■ The records:
● ● ● ● ● ● ●

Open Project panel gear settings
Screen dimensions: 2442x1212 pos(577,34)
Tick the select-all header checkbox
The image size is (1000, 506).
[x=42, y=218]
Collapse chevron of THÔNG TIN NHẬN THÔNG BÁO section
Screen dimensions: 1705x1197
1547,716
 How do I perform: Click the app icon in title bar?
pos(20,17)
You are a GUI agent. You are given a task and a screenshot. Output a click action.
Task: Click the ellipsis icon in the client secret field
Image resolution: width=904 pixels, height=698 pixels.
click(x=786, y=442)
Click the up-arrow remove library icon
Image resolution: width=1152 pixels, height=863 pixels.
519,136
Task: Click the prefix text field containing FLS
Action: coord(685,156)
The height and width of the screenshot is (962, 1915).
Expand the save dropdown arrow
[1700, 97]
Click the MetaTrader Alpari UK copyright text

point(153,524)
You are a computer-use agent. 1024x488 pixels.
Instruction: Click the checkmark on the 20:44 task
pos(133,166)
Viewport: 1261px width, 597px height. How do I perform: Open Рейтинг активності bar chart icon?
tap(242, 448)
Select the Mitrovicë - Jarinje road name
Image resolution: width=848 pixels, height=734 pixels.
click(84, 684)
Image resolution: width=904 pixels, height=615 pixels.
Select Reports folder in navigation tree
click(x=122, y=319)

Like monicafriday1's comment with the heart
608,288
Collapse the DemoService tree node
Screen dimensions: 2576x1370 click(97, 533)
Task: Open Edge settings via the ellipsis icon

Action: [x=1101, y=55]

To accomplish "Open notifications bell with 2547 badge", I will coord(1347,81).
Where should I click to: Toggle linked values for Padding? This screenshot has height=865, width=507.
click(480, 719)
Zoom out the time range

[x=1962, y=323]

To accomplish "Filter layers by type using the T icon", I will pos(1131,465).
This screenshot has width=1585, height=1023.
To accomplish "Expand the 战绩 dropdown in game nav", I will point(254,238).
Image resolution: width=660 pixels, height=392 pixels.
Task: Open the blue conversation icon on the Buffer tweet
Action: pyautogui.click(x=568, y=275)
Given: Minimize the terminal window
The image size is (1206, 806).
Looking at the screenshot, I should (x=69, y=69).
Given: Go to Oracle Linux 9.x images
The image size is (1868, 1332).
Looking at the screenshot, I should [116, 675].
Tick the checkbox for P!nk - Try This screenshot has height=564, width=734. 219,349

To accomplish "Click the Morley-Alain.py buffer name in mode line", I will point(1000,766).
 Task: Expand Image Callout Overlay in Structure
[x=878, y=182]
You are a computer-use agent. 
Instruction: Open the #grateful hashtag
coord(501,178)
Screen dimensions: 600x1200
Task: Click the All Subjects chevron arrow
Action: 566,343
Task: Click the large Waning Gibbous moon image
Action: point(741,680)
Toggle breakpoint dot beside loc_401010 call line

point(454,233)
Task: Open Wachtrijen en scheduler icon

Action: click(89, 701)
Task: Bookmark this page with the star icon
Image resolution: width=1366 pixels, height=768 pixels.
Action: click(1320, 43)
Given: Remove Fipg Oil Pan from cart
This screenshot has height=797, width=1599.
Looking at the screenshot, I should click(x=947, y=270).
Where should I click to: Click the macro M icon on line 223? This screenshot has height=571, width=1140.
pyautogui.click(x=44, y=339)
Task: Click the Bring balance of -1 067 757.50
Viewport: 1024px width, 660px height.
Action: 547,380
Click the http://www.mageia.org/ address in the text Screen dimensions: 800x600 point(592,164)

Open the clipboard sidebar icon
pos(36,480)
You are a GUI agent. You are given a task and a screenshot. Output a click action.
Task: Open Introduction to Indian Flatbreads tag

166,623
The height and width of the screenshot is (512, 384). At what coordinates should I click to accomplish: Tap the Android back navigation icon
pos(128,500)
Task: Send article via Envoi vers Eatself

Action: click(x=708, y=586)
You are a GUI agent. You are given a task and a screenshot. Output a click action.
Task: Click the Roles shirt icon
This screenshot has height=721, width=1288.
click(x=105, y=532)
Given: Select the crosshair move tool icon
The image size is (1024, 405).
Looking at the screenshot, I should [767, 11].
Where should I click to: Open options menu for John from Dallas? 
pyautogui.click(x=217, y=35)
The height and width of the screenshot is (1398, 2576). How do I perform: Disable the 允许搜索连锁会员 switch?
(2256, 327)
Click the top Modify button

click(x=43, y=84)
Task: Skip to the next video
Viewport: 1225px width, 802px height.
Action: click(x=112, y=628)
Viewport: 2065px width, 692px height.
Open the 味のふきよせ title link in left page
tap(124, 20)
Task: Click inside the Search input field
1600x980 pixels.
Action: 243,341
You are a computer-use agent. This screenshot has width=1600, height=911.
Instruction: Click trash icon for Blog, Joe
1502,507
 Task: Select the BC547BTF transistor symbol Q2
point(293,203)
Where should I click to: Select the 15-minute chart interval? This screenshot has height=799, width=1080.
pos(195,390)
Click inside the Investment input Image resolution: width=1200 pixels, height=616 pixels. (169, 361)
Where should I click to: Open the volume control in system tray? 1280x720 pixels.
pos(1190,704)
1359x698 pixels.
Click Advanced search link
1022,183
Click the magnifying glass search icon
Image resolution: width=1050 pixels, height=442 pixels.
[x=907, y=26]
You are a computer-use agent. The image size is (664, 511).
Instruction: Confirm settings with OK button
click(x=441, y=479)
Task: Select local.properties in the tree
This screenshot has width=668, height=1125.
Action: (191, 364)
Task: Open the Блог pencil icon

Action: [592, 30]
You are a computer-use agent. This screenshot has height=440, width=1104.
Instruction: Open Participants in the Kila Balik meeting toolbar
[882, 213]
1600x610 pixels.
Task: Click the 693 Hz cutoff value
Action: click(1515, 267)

● ● ● ● ● ● ●

■ Exercise description: Copy out every item above line for line, without changing a thing.

■ Solution to this task:
Open Project panel gear settings
Screen dimensions: 2442x1212 pos(577,34)
Tick the select-all header checkbox
The image size is (1000, 506).
[x=42, y=218]
Collapse chevron of THÔNG TIN NHẬN THÔNG BÁO section
Screen dimensions: 1705x1197
1547,716
 How do I perform: Click the app icon in title bar?
pos(20,17)
You are a GUI agent. You are given a task and a screenshot. Output a click action.
Task: Click the ellipsis icon in the client secret field
Image resolution: width=904 pixels, height=698 pixels.
click(x=786, y=442)
Click the up-arrow remove library icon
Image resolution: width=1152 pixels, height=863 pixels.
519,136
Task: Click the prefix text field containing FLS
Action: coord(685,156)
The height and width of the screenshot is (962, 1915).
Expand the save dropdown arrow
[1700, 97]
Click the MetaTrader Alpari UK copyright text

point(153,524)
You are a computer-use agent. 1024x488 pixels.
Instruction: Click the checkmark on the 20:44 task
pos(133,166)
Viewport: 1261px width, 597px height. How do I perform: Open Рейтинг активності bar chart icon?
tap(242, 448)
Select the Mitrovicë - Jarinje road name
Image resolution: width=848 pixels, height=734 pixels.
click(84, 684)
Image resolution: width=904 pixels, height=615 pixels.
Select Reports folder in navigation tree
click(x=122, y=319)

Like monicafriday1's comment with the heart
608,288
Collapse the DemoService tree node
Screen dimensions: 2576x1370 click(97, 533)
Task: Open Edge settings via the ellipsis icon

Action: [x=1101, y=55]

To accomplish "Open notifications bell with 2547 badge", I will coord(1347,81).
Where should I click to: Toggle linked values for Padding? This screenshot has height=865, width=507.
click(480, 719)
Zoom out the time range

[x=1962, y=323]

To accomplish "Filter layers by type using the T icon", I will pos(1131,465).
This screenshot has width=1585, height=1023.
To accomplish "Expand the 战绩 dropdown in game nav", I will point(254,238).
Image resolution: width=660 pixels, height=392 pixels.
Task: Open the blue conversation icon on the Buffer tweet
Action: pyautogui.click(x=568, y=275)
Given: Minimize the terminal window
The image size is (1206, 806).
Looking at the screenshot, I should (x=69, y=69).
Given: Go to Oracle Linux 9.x images
The image size is (1868, 1332).
Looking at the screenshot, I should [116, 675].
Tick the checkbox for P!nk - Try This screenshot has height=564, width=734. 219,349

To accomplish "Click the Morley-Alain.py buffer name in mode line", I will point(1000,766).
 Task: Expand Image Callout Overlay in Structure
[x=878, y=182]
You are a computer-use agent. 
Instruction: Open the #grateful hashtag
coord(501,178)
Screen dimensions: 600x1200
Task: Click the All Subjects chevron arrow
Action: 566,343
Task: Click the large Waning Gibbous moon image
Action: point(741,680)
Toggle breakpoint dot beside loc_401010 call line

point(454,233)
Task: Open Wachtrijen en scheduler icon

Action: click(89, 701)
Task: Bookmark this page with the star icon
Image resolution: width=1366 pixels, height=768 pixels.
Action: click(1320, 43)
Given: Remove Fipg Oil Pan from cart
This screenshot has height=797, width=1599.
Looking at the screenshot, I should click(x=947, y=270).
Where should I click to: Click the macro M icon on line 223? This screenshot has height=571, width=1140.
pyautogui.click(x=44, y=339)
Task: Click the Bring balance of -1 067 757.50
Viewport: 1024px width, 660px height.
Action: 547,380
Click the http://www.mageia.org/ address in the text Screen dimensions: 800x600 point(592,164)

Open the clipboard sidebar icon
pos(36,480)
You are a GUI agent. You are given a task and a screenshot. Output a click action.
Task: Open Introduction to Indian Flatbreads tag

166,623
The height and width of the screenshot is (512, 384). At what coordinates should I click to accomplish: Tap the Android back navigation icon
pos(128,500)
Task: Send article via Envoi vers Eatself

Action: click(x=708, y=586)
You are a GUI agent. You are given a task and a screenshot. Output a click action.
Task: Click the Roles shirt icon
This screenshot has height=721, width=1288.
click(x=105, y=532)
Given: Select the crosshair move tool icon
The image size is (1024, 405).
Looking at the screenshot, I should [767, 11].
Where should I click to: Open options menu for John from Dallas? 
pyautogui.click(x=217, y=35)
The height and width of the screenshot is (1398, 2576). How do I perform: Disable the 允许搜索连锁会员 switch?
(2256, 327)
Click the top Modify button

click(x=43, y=84)
Task: Skip to the next video
Viewport: 1225px width, 802px height.
Action: click(x=112, y=628)
Viewport: 2065px width, 692px height.
Open the 味のふきよせ title link in left page
tap(124, 20)
Task: Click inside the Search input field
1600x980 pixels.
Action: 243,341
You are a computer-use agent. This screenshot has width=1600, height=911.
Instruction: Click trash icon for Blog, Joe
1502,507
 Task: Select the BC547BTF transistor symbol Q2
point(293,203)
Where should I click to: Select the 15-minute chart interval? This screenshot has height=799, width=1080.
pos(195,390)
Click inside the Investment input Image resolution: width=1200 pixels, height=616 pixels. (169, 361)
Where should I click to: Open the volume control in system tray? 1280x720 pixels.
pos(1190,704)
1359x698 pixels.
Click Advanced search link
1022,183
Click the magnifying glass search icon
Image resolution: width=1050 pixels, height=442 pixels.
[x=907, y=26]
You are a computer-use agent. The image size is (664, 511).
Instruction: Confirm settings with OK button
click(x=441, y=479)
Task: Select local.properties in the tree
This screenshot has width=668, height=1125.
Action: (191, 364)
Task: Open the Блог pencil icon

Action: [592, 30]
You are a computer-use agent. This screenshot has height=440, width=1104.
Instruction: Open Participants in the Kila Balik meeting toolbar
[882, 213]
1600x610 pixels.
Task: Click the 693 Hz cutoff value
Action: click(1515, 267)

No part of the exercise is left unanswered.